Unix-like systems: indexing visited Web pages

With the help of a Firefox extension, Recoll can index the Internet pages that you visit. The extension has a long history: it was initially designed for the Beagle indexer, then adapted to Recoll and the Firefox XUL API. The current version of the extension is located in the Mozilla add-ons repository uses the WebExtensions API, and works with current Firefox versions.

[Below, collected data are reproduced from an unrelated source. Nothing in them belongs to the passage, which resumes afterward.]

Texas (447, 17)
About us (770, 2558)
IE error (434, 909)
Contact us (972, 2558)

The extension works by copying visited Web pages to an indexing queue directory, which Recoll then processes, storing the data into a local cache, then indexing it, then removing the file from the queue.

The local cache is not an archive

As mentioned above, a copy of the indexed Web pages is retained by Recoll in a local cache (from which data is fetched for previews, or when resetting the index). The cache is not changed by an index reset, just read for indexing. The cache has a maximum size, which can be adjusted from the Index configuration / Web history panel (webcachemaxmbs parameter in recoll.conf). Once the maximum size is reached, old pages are erased to make room for new ones. The pages which you want to keep indefinitely need to be explicitly archived elsewhere. Using a very high value for the cache size can avoid data erasure, but see the above 'Howto' page for more details and gotchas.

The visited Web pages indexing feature can be enabled on the Recoll side from the GUI Index configuration panel, or by editing the configuration file (set processwebqueue to 1).

The Recoll GUI has a tool to list and edit the contents of the Web cache. (ToolsWebcache editor)

The recollindex command has two options to help manage the Web cache:

  • --webcache-compact will recover the space from erased entries. It may need to use twice the disk space currently needed for the Web cache.
  • --webcache-burst destdir will extract all current entries into pairs of metadata and data files created inside destdir

You can find more details on Web indexing, its usage and configuration in a Recoll 'Howto' entry.